**分析対象の文章**
========================================================================

事前に各組織の「活動の現状、取組、特色」「成果、課題、今後の展望」を記した報告書が提出されており、それらに目を通して参加するように担当者から連絡があった。
報告書に見える記述で一つは公立と自主夜間中学の連携が進んでいるところとして、名古屋の「はじめの一歩教室」となごやか夜間中学。札幌遠友塾と星友館夜間中学。いいあす京都と洛友夜間中学。北九州の自主夜間中学とひまわり夜間中学。自主夜間中学福岡よみかき教室と福岡きぼう夜間中学に記述があった。
札幌遠友塾から5名のスタッフが学習サポ-ターとして、1名が非常勤講師として星友館に参加している。星友館夜間中学の学校運営協議会の構成員として遠友塾代表や「つくる会」代表らに加え2名の生徒代表幹事が学校運営に参画している。
二つ目に自主夜間中学の財政の課題が記述されていた。会場使用料の捻出からボランティアで参加するスッタフの交通費も捻出できない状態が課題だと。その中で全国交流集会への交通費、宿泊費、参加費など大きな負担になったと思う。三つ目に自主夜間中学の取り組みを継承し託していく後継者が見つからないことをあげられていた。

========================================================================

**データ部分**
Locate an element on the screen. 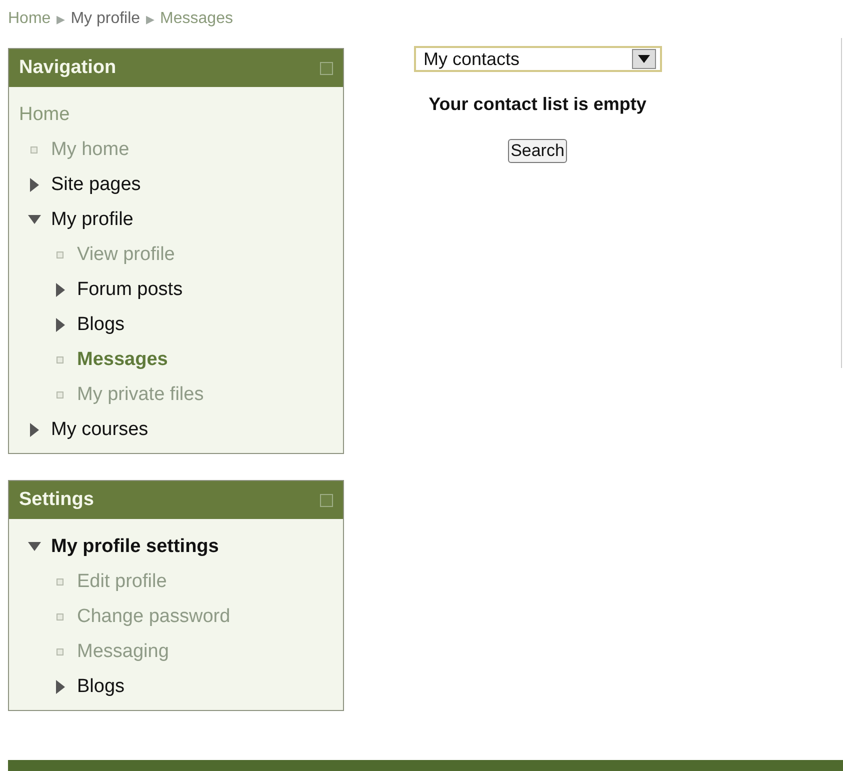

========================================================================

**課題の内容**
夜間中学についての文章全体を、一字も変えずに複製してください。 資料は文章の内容とは関係がありません。

**解答欄**
事前に各組織の「活動の現状、取組、特色」「成果、課題、今後の展望」を記した報告書が提出されており、それらに目を通して参加するように担当者から連絡があった。
報告書に見える記述で一つは公立と自主夜間中学の連携が進んでいるところとして、名古屋の「はじめの一歩教室」となごやか夜間中学。札幌遠友塾と星友館夜間中学。いいあす京都と洛友夜間中学。北九州の自主夜間中学とひまわり夜間中学。自主夜間中学福岡よみかき教室と福岡きぼう夜間中学に記述があった。
札幌遠友塾から5名のスタッフが学習サポ-ターとして、1名が非常勤講師として星友館に参加している。星友館夜間中学の学校運営協議会の構成員として遠友塾代表や「つくる会」代表らに加え2名の生徒代表幹事が学校運営に参画している。
二つ目に自主夜間中学の財政の課題が記述されていた。会場使用料の捻出からボランティアで参加するスッタフの交通費も捻出できない状態が課題だと。その中で全国交流集会への交通費、宿泊費、参加費など大きな負担になったと思う。三つ目に自主夜間中学の取り組みを継承し託していく後継者が見つからないことをあげられていた。